▶ JOB: Rewrite the listing below as a numbered list, leaving out all blank lines.
_ _ _ _ _ _ _
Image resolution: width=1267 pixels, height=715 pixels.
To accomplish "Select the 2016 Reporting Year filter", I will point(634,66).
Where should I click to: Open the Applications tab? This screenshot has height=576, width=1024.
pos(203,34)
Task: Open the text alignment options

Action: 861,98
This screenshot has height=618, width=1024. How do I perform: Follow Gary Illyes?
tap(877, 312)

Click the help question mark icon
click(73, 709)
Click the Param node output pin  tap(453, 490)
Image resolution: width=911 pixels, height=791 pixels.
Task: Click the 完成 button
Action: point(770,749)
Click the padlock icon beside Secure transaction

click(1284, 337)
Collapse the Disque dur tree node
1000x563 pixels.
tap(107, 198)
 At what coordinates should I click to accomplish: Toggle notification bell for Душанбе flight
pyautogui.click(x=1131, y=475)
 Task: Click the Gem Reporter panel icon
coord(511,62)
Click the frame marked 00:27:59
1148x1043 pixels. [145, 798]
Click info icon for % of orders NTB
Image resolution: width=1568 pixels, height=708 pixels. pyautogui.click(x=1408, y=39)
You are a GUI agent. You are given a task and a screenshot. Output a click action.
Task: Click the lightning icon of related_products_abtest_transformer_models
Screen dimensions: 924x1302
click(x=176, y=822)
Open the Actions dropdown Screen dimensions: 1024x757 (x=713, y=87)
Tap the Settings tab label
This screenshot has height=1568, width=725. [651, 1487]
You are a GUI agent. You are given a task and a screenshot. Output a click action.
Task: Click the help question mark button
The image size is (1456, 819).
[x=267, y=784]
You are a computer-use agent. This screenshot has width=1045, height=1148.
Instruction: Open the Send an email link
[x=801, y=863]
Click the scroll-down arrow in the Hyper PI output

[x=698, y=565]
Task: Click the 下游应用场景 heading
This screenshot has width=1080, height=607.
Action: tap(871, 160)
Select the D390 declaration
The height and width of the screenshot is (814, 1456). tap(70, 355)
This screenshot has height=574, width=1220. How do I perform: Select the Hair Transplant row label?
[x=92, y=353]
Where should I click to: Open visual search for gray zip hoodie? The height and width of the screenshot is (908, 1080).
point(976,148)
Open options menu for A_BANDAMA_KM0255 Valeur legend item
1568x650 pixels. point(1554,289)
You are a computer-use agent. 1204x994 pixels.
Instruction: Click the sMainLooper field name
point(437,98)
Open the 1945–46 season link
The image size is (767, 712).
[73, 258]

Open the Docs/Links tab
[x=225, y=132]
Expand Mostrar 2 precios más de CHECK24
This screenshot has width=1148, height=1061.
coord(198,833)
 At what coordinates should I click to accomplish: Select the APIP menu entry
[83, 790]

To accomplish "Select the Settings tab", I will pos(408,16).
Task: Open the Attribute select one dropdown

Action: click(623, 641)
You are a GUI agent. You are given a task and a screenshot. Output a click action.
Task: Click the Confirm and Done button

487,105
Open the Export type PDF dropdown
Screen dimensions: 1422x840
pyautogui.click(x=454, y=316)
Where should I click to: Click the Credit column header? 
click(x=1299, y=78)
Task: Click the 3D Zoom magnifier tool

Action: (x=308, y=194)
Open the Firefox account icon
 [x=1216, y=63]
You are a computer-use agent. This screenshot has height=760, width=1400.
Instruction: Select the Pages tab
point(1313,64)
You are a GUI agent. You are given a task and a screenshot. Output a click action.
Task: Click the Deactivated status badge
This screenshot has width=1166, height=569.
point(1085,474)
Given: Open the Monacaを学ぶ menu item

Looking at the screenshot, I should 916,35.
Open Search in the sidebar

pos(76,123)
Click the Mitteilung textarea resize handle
_ _ _ _ _ _ _
▶ WRITTEN SOLUTION:
1. Image resolution: width=1267 pixels, height=715 pixels.
2. To accomplish "Select the 2016 Reporting Year filter", I will point(634,66).
3. Where should I click to: Open the Applications tab? This screenshot has height=576, width=1024.
4. pos(203,34)
5. Task: Open the text alignment options
6. Action: 861,98
7. This screenshot has height=618, width=1024. How do I perform: Follow Gary Illyes?
8. tap(877, 312)
9. Click the help question mark icon
10. click(73, 709)
11. Click the Param node output pin  tap(453, 490)
12. Image resolution: width=911 pixels, height=791 pixels.
13. Task: Click the 完成 button
14. Action: point(770,749)
15. Click the padlock icon beside Secure transaction
16. click(1284, 337)
17. Collapse the Disque dur tree node
18. 1000x563 pixels.
19. tap(107, 198)
20.  At what coordinates should I click to accomplish: Toggle notification bell for Душанбе flight
21. pyautogui.click(x=1131, y=475)
22.  Task: Click the Gem Reporter panel icon
23. coord(511,62)
24. Click the frame marked 00:27:59
25. 1148x1043 pixels. [145, 798]
26. Click info icon for % of orders NTB
27. Image resolution: width=1568 pixels, height=708 pixels. pyautogui.click(x=1408, y=39)
28. You are a GUI agent. You are given a task and a screenshot. Output a click action.
29. Task: Click the lightning icon of related_products_abtest_transformer_models
30. Screen dimensions: 924x1302
31. click(x=176, y=822)
32. Open the Actions dropdown Screen dimensions: 1024x757 (x=713, y=87)
33. Tap the Settings tab label
34. This screenshot has height=1568, width=725. [651, 1487]
35. You are a GUI agent. You are given a task and a screenshot. Output a click action.
36. Task: Click the help question mark button
37. The image size is (1456, 819).
38. [x=267, y=784]
39. You are a computer-use agent. This screenshot has width=1045, height=1148.
40. Instruction: Open the Send an email link
41. [x=801, y=863]
42. Click the scroll-down arrow in the Hyper PI output
43. [x=698, y=565]
44. Task: Click the 下游应用场景 heading
45. This screenshot has width=1080, height=607.
46. Action: tap(871, 160)
47. Select the D390 declaration
48. The height and width of the screenshot is (814, 1456). tap(70, 355)
49. This screenshot has height=574, width=1220. How do I perform: Select the Hair Transplant row label?
50. [x=92, y=353]
51. Where should I click to: Open visual search for gray zip hoodie? The height and width of the screenshot is (908, 1080).
52. point(976,148)
53. Open options menu for A_BANDAMA_KM0255 Valeur legend item
54. 1568x650 pixels. point(1554,289)
55. You are a computer-use agent. 1204x994 pixels.
56. Instruction: Click the sMainLooper field name
57. point(437,98)
58. Open the 1945–46 season link
59. The image size is (767, 712).
60. [73, 258]
61. Open the Docs/Links tab
62. [x=225, y=132]
63. Expand Mostrar 2 precios más de CHECK24
64. This screenshot has width=1148, height=1061.
65. coord(198,833)
66.  At what coordinates should I click to accomplish: Select the APIP menu entry
67. [83, 790]
68. To accomplish "Select the Settings tab", I will pos(408,16).
69. Task: Open the Attribute select one dropdown
70. Action: click(623, 641)
71. You are a GUI agent. You are given a task and a screenshot. Output a click action.
72. Task: Click the Confirm and Done button
73. 487,105
74. Open the Export type PDF dropdown
75. Screen dimensions: 1422x840
76. pyautogui.click(x=454, y=316)
77. Where should I click to: Click the Credit column header? 
78. click(x=1299, y=78)
79. Task: Click the 3D Zoom magnifier tool
80. Action: (x=308, y=194)
81. Open the Firefox account icon
82.  [x=1216, y=63]
83. You are a computer-use agent. This screenshot has height=760, width=1400.
84. Instruction: Select the Pages tab
85. point(1313,64)
86. You are a GUI agent. You are given a task and a screenshot. Output a click action.
87. Task: Click the Deactivated status badge
88. This screenshot has width=1166, height=569.
89. point(1085,474)
90. Given: Open the Monacaを学ぶ menu item
91. Looking at the screenshot, I should 916,35.
92. Open Search in the sidebar
93. pos(76,123)
94. Click the Mitteilung textarea resize handle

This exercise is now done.